Monday, March 9, 2015

The potency of Non-posed questions in Reading Comprehension Tests


Abstract

          Reading activities in high school start to bring about boredom, and most learners don’t feel like reading because they feel aliens in the print paper environment. For the majority of students, reading a text, which they are forced to read, is complete torture. We, teachers, usually choose the text our students must read and must understand the way we want them to understand it deductively or inductively. Sometimes, the content we ask them to read isn’t motivating for them. It is out of their main field of interest. They suddenly become inactive and indifferent. So, instead of asking them to read such or such text and then answer the usual comprehension questions we are used to posing, it would be better to ask them to see if the content of a certain text is “good”, “poor”, “inspiring”, “boring”, “interesting”, “true to life” or “biased” and explain how they get to that conclusion. This way, the students will voluntarily try to read the text to learn how to pose the adequate necessary questions to reach that level of profound comprehension. They will certainly enjoy regaining their true individual abilities and start enjoying the habit of rediscovering themselves through reading.

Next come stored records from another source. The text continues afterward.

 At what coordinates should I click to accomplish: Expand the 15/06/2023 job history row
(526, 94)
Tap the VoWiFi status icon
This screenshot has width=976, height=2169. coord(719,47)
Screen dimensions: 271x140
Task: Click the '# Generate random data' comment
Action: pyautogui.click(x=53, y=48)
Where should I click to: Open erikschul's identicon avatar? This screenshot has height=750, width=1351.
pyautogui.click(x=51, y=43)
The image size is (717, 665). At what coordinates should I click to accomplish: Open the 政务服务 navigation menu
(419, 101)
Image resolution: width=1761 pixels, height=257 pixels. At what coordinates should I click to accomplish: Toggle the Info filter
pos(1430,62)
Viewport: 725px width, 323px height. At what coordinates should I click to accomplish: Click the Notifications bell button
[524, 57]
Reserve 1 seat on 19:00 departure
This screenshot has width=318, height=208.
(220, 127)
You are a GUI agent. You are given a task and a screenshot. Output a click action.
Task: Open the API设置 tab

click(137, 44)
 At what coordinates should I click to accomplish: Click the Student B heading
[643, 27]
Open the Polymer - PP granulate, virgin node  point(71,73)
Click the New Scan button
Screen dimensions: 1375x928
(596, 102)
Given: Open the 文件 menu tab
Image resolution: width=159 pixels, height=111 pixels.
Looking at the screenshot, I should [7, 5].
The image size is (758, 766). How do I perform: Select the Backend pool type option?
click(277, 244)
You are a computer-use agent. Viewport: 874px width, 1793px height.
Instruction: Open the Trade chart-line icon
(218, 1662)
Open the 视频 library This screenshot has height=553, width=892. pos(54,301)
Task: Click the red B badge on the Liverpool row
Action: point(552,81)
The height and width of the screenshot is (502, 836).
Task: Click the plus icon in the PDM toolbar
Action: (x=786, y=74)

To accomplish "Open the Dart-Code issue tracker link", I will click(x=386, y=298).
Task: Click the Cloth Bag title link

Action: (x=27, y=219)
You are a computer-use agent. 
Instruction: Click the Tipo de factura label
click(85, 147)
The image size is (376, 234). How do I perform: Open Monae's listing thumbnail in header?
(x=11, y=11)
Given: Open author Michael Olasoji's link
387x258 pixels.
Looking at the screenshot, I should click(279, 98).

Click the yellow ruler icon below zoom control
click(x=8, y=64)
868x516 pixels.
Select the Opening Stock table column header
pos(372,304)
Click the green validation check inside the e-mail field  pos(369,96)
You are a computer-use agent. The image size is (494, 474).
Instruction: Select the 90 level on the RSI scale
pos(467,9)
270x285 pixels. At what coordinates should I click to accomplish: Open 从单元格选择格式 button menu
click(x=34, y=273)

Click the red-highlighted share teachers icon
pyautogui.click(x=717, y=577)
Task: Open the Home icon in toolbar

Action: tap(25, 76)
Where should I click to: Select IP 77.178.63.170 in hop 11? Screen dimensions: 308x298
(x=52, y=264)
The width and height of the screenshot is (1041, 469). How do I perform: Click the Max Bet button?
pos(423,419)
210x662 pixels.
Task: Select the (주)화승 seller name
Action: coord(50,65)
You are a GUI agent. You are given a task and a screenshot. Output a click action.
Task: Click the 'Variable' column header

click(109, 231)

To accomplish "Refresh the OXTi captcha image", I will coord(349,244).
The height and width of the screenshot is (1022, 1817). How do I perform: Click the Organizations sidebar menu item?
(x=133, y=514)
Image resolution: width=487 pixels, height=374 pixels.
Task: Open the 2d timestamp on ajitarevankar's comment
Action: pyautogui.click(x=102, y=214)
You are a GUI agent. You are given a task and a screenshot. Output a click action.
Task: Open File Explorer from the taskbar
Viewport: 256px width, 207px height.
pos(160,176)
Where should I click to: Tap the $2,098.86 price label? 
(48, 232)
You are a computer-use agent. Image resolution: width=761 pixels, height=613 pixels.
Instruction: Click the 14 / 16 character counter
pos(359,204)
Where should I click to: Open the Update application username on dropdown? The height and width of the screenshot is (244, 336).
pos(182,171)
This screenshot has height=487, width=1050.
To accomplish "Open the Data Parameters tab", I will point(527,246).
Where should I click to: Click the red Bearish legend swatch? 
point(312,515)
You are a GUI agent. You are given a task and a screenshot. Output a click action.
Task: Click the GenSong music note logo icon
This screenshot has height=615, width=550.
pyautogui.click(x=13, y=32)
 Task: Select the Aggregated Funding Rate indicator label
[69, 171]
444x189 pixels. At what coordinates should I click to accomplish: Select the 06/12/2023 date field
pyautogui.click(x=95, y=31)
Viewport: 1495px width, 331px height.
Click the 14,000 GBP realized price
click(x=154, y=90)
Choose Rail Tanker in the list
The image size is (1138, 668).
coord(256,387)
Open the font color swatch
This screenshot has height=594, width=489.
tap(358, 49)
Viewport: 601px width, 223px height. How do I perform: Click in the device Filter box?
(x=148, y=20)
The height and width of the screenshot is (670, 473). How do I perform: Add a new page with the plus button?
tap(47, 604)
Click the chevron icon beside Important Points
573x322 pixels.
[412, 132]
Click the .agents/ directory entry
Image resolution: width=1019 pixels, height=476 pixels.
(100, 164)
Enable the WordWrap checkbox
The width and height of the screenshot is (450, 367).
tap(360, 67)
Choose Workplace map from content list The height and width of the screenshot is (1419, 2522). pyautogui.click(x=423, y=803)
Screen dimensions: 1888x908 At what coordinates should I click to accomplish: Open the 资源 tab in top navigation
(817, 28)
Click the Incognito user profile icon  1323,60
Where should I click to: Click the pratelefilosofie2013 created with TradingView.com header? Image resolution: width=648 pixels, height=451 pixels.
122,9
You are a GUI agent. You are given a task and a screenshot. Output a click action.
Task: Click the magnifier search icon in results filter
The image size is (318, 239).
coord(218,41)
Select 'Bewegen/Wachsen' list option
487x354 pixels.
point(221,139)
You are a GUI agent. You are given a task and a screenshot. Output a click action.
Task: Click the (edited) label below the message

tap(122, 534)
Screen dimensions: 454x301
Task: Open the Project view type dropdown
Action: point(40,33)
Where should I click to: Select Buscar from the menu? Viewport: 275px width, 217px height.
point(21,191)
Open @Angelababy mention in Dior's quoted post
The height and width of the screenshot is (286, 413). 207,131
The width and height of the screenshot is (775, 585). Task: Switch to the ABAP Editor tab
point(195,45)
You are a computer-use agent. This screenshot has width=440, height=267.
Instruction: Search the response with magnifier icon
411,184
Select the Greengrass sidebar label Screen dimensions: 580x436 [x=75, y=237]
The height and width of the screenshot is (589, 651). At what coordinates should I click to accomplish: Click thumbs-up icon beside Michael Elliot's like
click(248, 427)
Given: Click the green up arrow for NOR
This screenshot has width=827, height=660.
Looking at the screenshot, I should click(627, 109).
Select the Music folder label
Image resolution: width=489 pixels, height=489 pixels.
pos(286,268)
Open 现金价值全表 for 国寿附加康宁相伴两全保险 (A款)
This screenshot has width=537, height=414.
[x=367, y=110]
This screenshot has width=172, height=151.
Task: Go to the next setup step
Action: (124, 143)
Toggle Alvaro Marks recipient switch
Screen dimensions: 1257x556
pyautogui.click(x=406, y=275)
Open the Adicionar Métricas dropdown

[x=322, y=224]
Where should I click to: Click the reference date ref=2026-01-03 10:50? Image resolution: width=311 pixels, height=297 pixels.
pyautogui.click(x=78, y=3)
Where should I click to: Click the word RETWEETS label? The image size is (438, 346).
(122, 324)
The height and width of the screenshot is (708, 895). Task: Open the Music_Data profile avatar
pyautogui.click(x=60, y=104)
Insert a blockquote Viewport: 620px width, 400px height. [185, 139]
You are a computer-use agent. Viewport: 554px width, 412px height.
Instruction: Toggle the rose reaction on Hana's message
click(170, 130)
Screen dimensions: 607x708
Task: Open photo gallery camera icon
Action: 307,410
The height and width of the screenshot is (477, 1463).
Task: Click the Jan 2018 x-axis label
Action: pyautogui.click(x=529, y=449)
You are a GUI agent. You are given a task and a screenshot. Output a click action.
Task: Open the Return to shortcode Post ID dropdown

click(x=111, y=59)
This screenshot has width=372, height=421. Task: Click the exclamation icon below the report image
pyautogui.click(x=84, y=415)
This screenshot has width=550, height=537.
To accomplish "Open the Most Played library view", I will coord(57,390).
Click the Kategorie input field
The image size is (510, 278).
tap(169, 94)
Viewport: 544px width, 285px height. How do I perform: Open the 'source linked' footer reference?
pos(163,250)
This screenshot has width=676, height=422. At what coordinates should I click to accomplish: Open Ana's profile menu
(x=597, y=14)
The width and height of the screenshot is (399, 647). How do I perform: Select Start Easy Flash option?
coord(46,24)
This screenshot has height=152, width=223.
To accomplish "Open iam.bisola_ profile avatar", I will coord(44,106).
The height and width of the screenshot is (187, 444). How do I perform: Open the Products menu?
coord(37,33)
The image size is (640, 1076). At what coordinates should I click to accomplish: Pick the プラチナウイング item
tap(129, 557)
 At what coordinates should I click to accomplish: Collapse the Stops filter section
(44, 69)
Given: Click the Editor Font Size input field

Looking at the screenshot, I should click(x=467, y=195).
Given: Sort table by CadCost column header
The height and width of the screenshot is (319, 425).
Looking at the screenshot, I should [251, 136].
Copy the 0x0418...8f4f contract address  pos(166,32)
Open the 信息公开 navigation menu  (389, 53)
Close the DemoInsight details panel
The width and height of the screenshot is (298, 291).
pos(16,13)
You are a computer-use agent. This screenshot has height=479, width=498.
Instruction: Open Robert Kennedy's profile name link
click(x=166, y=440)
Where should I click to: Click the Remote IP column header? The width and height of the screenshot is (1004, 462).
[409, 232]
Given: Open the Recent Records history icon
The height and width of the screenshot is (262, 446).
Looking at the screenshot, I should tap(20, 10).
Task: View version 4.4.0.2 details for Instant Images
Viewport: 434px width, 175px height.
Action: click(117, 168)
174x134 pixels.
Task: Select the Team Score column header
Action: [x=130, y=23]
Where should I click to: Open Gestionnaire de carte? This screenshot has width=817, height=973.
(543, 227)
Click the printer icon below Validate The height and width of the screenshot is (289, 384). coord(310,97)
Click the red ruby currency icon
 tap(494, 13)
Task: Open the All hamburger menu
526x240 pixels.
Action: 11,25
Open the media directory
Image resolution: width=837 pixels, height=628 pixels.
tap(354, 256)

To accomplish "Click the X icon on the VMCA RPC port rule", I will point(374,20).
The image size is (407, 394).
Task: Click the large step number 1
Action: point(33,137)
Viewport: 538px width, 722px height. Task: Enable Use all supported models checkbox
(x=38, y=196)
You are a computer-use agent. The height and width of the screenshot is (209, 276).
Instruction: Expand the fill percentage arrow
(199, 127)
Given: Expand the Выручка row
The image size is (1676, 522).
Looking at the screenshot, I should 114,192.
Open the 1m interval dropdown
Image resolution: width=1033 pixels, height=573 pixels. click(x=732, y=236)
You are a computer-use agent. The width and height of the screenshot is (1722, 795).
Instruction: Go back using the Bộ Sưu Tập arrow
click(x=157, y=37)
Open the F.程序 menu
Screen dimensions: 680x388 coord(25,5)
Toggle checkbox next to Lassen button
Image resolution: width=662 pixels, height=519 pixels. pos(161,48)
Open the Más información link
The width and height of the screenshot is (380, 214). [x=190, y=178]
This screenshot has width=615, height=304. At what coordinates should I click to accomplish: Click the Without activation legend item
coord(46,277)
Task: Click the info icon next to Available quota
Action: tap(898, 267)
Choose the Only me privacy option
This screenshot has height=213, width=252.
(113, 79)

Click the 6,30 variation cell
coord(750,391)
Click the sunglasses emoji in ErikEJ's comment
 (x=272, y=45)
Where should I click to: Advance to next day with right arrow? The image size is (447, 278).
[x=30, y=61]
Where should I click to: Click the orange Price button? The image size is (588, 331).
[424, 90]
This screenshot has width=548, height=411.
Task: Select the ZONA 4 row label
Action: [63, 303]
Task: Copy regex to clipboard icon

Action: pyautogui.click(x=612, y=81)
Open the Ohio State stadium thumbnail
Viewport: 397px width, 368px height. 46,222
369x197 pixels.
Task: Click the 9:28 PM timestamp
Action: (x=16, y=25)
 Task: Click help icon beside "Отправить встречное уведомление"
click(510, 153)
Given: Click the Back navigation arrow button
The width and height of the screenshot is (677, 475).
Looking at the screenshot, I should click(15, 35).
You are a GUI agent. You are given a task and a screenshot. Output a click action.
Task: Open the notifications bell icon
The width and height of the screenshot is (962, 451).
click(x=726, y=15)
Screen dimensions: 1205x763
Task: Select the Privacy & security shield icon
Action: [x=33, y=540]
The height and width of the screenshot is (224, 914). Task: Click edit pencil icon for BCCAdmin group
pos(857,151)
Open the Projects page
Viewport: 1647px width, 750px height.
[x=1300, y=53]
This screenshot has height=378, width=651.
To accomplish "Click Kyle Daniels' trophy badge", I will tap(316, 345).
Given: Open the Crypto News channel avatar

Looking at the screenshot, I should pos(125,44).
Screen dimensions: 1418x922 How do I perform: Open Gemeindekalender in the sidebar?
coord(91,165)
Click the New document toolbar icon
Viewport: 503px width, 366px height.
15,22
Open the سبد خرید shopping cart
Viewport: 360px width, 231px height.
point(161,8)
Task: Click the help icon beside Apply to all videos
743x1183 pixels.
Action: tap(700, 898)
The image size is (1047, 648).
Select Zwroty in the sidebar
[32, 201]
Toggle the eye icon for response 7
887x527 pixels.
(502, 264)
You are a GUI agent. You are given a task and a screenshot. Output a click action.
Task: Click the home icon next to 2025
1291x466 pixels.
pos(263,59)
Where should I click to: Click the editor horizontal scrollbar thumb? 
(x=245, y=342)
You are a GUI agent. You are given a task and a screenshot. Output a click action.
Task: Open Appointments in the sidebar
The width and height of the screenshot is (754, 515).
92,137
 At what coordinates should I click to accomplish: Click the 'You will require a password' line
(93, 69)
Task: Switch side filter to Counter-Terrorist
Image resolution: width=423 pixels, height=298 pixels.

            To master the skill of reading critically, the students should learn how to question texts through the non-posed questions generated by their interaction with the content and their own critical approaches to unveil the secrets of the hidden meaning and bias of any text. The non-posed critical questions they should provide themselves will reveal unspoken details which lead to conceivable interpretation and eventually real understanding of the message in any given text. Consequently, they will learn to never rush to conclusions inconveniently, and their evaluation of the text will logically be reliable and invulnerable.